Risk-Adjusted Performance

0 of 100

 
Weak
 
Strong
Very Weak
Over the last 90 days Tuff Group AG has generated negative risk-adjusted returns adding no value to investors with long positions. Despite nearly stable basic indicators, Tuff Group is not utilizing all of its potentials. The current stock price disturbance, may contribute to mid-run losses for the stockholders.

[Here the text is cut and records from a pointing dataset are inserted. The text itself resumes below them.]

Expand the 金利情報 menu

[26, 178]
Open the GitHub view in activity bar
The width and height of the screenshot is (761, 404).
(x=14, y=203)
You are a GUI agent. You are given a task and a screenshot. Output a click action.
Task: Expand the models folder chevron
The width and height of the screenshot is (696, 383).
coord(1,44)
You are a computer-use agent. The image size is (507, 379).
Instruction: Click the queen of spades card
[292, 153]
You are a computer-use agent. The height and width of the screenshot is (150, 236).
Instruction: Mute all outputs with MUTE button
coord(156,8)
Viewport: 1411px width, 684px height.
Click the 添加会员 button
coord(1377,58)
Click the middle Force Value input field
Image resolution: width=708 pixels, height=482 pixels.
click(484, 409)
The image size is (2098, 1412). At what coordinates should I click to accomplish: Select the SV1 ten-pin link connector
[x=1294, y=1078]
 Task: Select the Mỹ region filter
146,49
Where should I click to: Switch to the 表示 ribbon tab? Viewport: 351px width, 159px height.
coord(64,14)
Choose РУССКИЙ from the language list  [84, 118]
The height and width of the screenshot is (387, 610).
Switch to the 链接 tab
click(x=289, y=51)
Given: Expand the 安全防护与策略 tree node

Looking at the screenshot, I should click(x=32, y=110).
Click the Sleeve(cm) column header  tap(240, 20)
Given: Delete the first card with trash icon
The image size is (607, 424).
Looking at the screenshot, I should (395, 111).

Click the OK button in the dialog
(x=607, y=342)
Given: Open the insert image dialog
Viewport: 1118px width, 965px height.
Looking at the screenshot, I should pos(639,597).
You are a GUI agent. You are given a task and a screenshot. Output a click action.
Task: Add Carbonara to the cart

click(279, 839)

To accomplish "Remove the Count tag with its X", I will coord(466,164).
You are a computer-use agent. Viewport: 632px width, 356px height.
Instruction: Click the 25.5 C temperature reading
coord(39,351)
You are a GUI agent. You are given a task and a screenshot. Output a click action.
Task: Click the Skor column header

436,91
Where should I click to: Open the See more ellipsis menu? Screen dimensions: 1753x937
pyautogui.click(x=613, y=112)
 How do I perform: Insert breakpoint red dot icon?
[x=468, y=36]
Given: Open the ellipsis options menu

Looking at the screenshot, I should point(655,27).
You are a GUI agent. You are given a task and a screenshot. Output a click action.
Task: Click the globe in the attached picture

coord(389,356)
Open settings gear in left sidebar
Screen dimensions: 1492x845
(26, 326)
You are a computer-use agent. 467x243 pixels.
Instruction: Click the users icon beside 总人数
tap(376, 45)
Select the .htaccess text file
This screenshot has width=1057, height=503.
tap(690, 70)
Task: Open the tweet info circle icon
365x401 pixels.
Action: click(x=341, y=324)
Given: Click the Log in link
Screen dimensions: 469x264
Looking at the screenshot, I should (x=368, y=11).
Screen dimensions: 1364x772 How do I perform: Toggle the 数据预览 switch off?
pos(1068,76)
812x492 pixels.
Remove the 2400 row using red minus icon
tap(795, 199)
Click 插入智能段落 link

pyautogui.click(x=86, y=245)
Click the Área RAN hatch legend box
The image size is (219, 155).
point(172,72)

AGF Management and Tuff Group Volatility Contrast

   Predicted Return Density   
       Returns  

Pair Trading with AGF Management and Tuff Group

The main advantage of trading using opposite AGF Management and Tuff Group positions is that it hedges away some unsystematic risk. Because of two separate transactions, even if AGF Management position performs unexpectedly, Tuff Group can make up some of the losses. Pair trading also minimizes risk from directional movements in the market. For example, if an entire industry or sector drops because of unexpected headlines, the short position in Tuff Group will offset losses from the drop in Tuff Group's long position.
The idea behind AGF Management Limited and Tuff Group AG pairs trading is to make the combined position market-neutral, meaning the overall market's direction will not affect its win or loss (or potential downside or upside). This can be achieved by designing a pairs trade with two highly correlated stocks or equities that operate in a similar space or sector, making it possible to obtain profits through simple and relatively low-risk investment.
Check out your portfolio center.
Note that this page's information should be used as a complementary analysis to find the right mix of equity instruments to add to your existing portfolios or create a brand new portfolio. You can also try the Competition Analyzer module to analyze and compare many basic indicators for a group of related or unrelated entities.